- _What you are asked to do_
With pictures left out, only the lines from the one containing "You are a computer-use" through the end of the records should be reproduced exactly, please.

--------

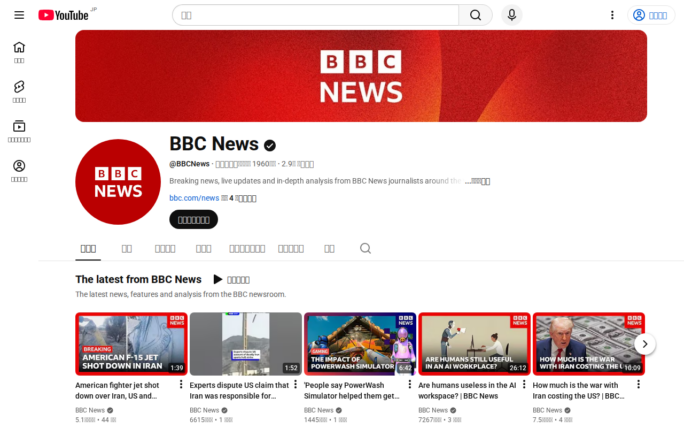
Task: Open options menu for American fighter jet video
Action: 181,385
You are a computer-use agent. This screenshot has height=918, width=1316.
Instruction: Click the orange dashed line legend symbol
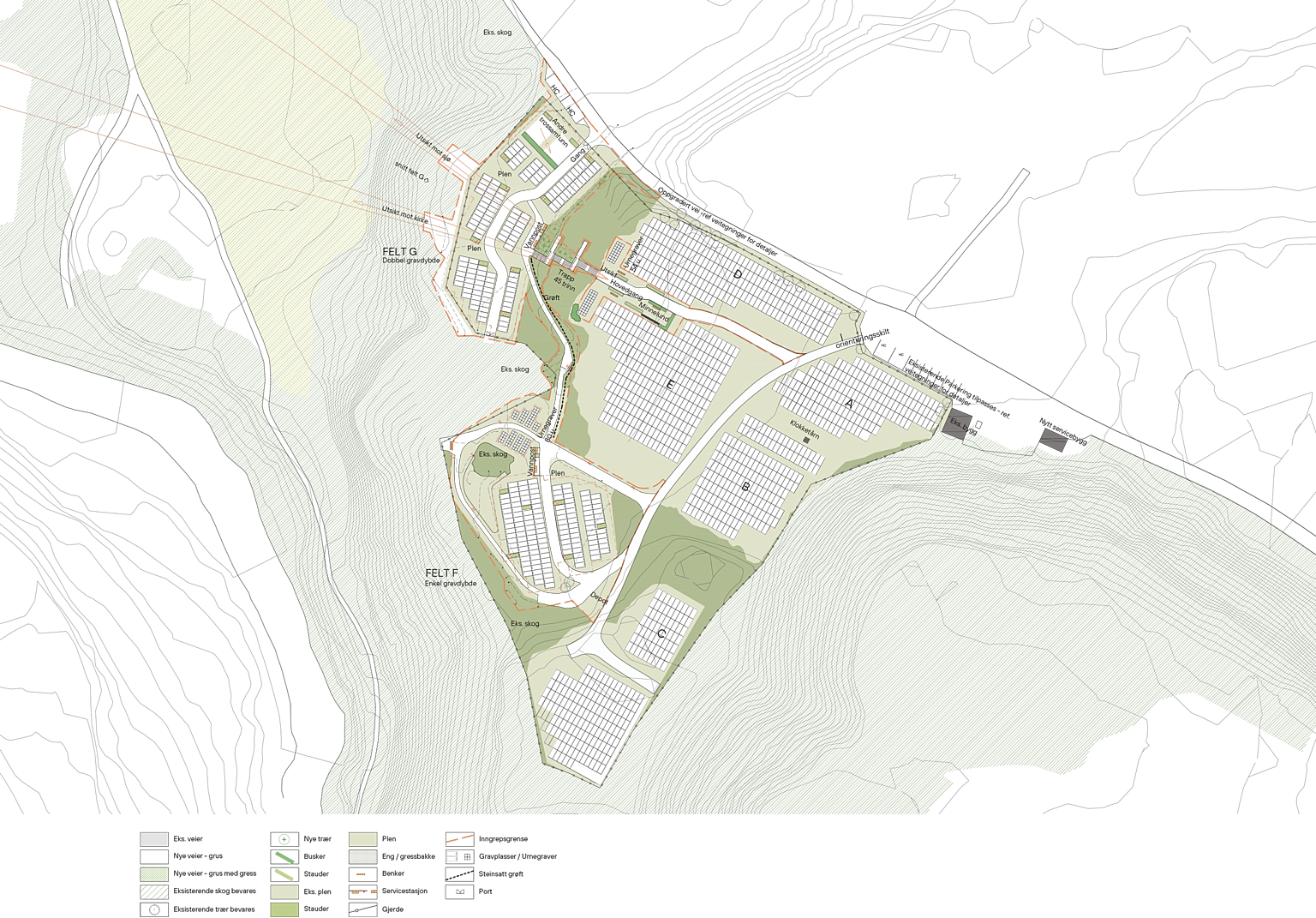tap(460, 839)
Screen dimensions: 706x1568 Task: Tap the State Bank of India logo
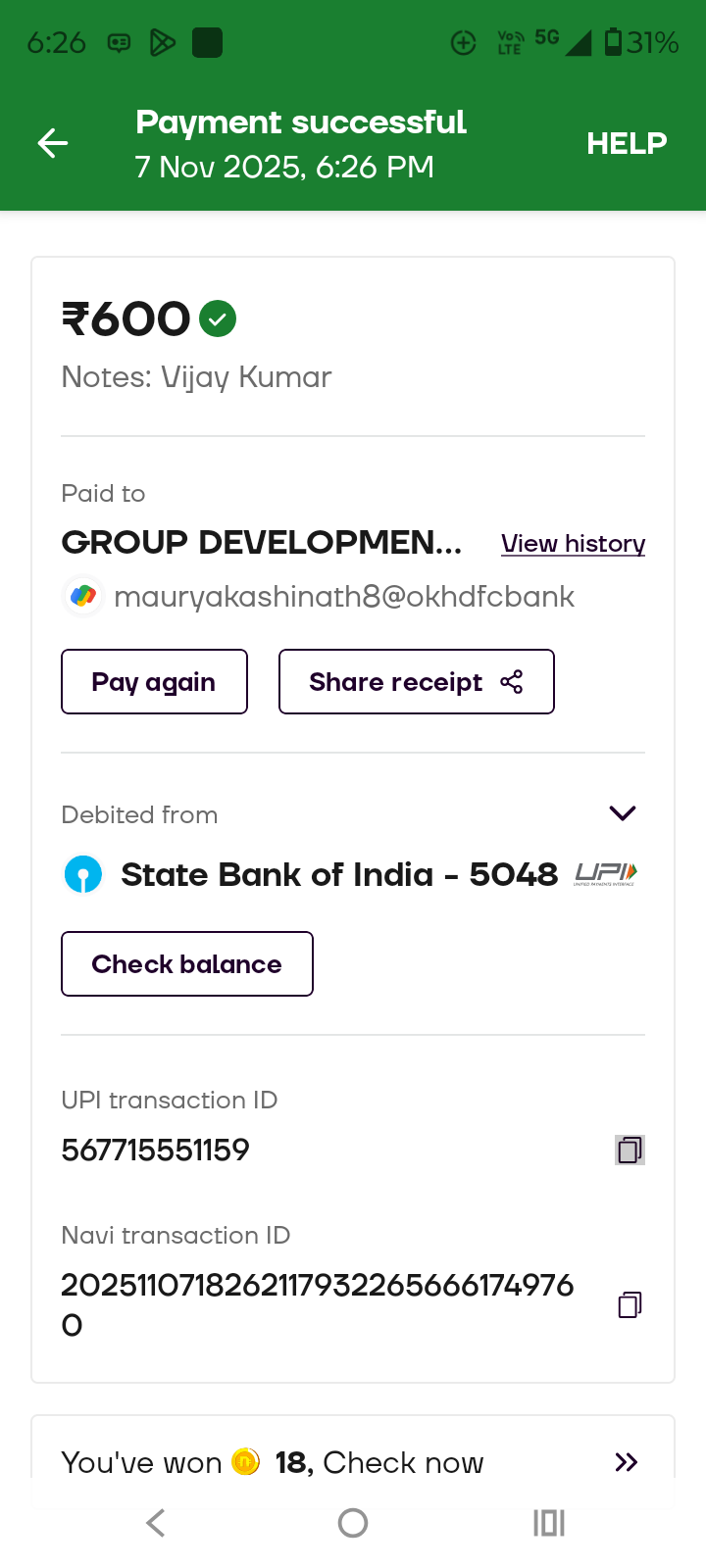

--------

- _Reply_
You are a computer-use agent. This screenshot has height=918, width=1316.
Instruction: Click the orange dashed line legend symbol
tap(460, 839)
Screen dimensions: 706x1568 Task: Tap the State Bank of India logo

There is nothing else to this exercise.